Si le pouvoir de résilience sur l’économie états-unienne, l’État fédéral est lui malade et sclérosé.
À la veille des élections de mi-mandat de la seconde présidence de Barack Obama, les États-Unis présentent un double visage. D’un côté, ils ont réussi à surmonter la terrible crise ouverte en 2007. De l’autre, la démocratie américaine est minée par la paralysie du système politique et la défiance des citoyens, tandis que la politique extérieure connaît un trou d’air sans précédent depuis la présidence de Jimmy Carter à la fin des années 1970.
Les États-Unis, dont la responsabilité fut écrasante dans l’émergence puis l’implosion de l’économie de bulle des années 2000, sont parvenus à enrayer le risque de déflation et à créer les conditions d’une reprise solide. La croissance atteint 3,5 % en rythme annualisé ; le taux de chômage a été ramené à 5,9 % de la population active grâce à la création de 10 millions d’emplois depuis 2009 ; l’inflation est limitée à 1,7 % ; le déficit public a été réduit de 10 % à 2,9 % du PIB depuis 2001. Si des inégalités subsistent, l’économie américaine s’est redressée tout en abandonnant le modèle de la croissance à crédit pour renouer avec la production.
Le mérite de cette sortie de crise revient d’abord à la politique monétaire. Contrairement à la grande dépression de 1929 qui vit la hausse des taux transformer le krach boursier en dépression, contrairement au Japon qui s’est enfermé dans la déflation depuis 1990, la politique monétaire des États-Unis depuis 2008 reste un cas d’école de parfaite réaction à l’éclatement de bulles spéculatives. La Fed a agi très vite et très fort, en baissant les taux jusqu’à zéro, en laissant filer le dollar, en réassurant les banques, en inondant le marché de liquidités.
L’atterrissage en douceur de la politique d’achats d’actifs, couplée à la remontée du dollar, constitue le point d’orgue de ce moment décisif qui vit l’économie mondiale suspendue à l’action des banques centrales, et d’abord de la Fed. Il s’est effectué dans le calme, sans déstabiliser les marchés, grâce à une préparation méthodique qui s’est étendue sur plus de neuf mois. Avec pour prochaine étape le relèvement progressif des taux d’intérêt.
L’afflux des liquidités a été le carburant de la reprise, mais le moteur qui lui donne sa pérennité fut la reconstruction du système productif. Les États-Unis sont redevenus la nation la plus compétitive du monde. L’activité est portée par la réindustrialisation et les relocalisations. Le pays a reconquis en quelques années tant son indépendance énergétique que son leadership technologique à travers l’oligopole de l’Internet.

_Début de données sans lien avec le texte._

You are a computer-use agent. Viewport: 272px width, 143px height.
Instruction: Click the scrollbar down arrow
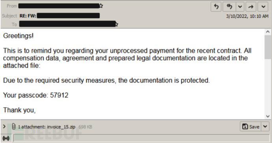(268, 116)
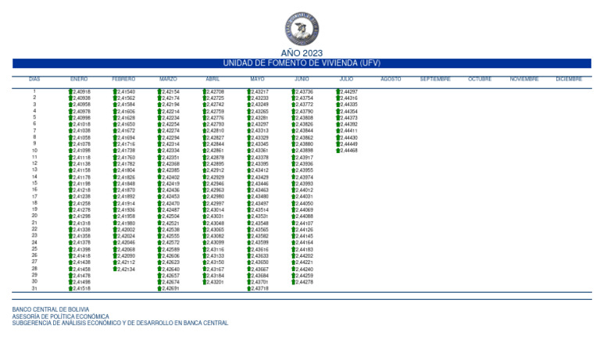Click the green arrow beside 2,40918
The width and height of the screenshot is (600, 364).
(x=71, y=92)
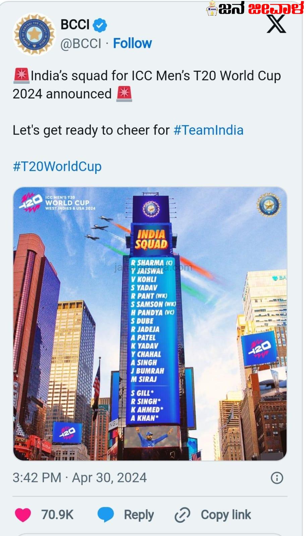Open the #T20WorldCup hashtag

point(57,166)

Tout autre est la situation politique intérieure et extérieure. Barack Obama est le symbole de la déliquescence du système politique et du désenchantement des Américains vis-à-vis de leurs dirigeants. Le président est ligoté par le Congrès, impuissant à mettre en œuvre les réformes indispensables concernant la fiscalité, la protection de l’environnement, le contrôle des armes à feu ou l’immigration, dépassé par la multiplication des crises internationales – de l’irruption d’EIIL au virus d’Ebola en passant par les ambitions impériales de la Chine ou de la Russie.
La démocratie américaine est profondément malade, prise sous le feu croisé de la perte de légitimité d’un président aussi exceptionnel dans l’art oratoire qu’indécis et faible devant les contraintes de l’action, de la paralysie des institutions qui a vocation à s’accroître avec le basculement prévisible du Sénat dans le camp républicain, de la radicalisation du débat provoquée par la poussée du Tea Party, du mépris croissant des Américains pour leur classe politique. Sous couvert de basculement vers le Pacifique, les incertitudes croissantes sur la capacité de leadership et la stratégie des États-Unis ont créé un vide dans lequel s’engouffrent la Chine qui accélère son expansion en Asie, la Nouvelle Russie de Vladimir Poutine qui poursuit la reconstitution de l’empire intérieur soviétique ou la vaste coalition des groupes terroristes, de Boko Aram aux talibans en passant par EEIL.
Les États-Unis sont ainsi écartelés entre d’une part le secteur privé qui se réforme et, d’autre part, un système politique immobile et impotent. Ils conservent d’immenses atouts, dont l’attraction des talents et la culture du risque et de l’innovation. Ils n’ont pas renoncé au leadership dans le XXIe siècle. Mais ils doivent impérativement réinventer leur système politique après leur modèle économique. D’abord parce qu’il n’est pas d’économie durablement performante et de projection de puissance sans la réassurance d’un État efficace. Ensuite parce que la Chine, elle, avance sur ses deux pieds : un pouvoir politique qui joue un rôle moteur dans les réformes et excelle à conduire des stratégies de long terme ; une économie dynamique et une société de plus en plus innovante.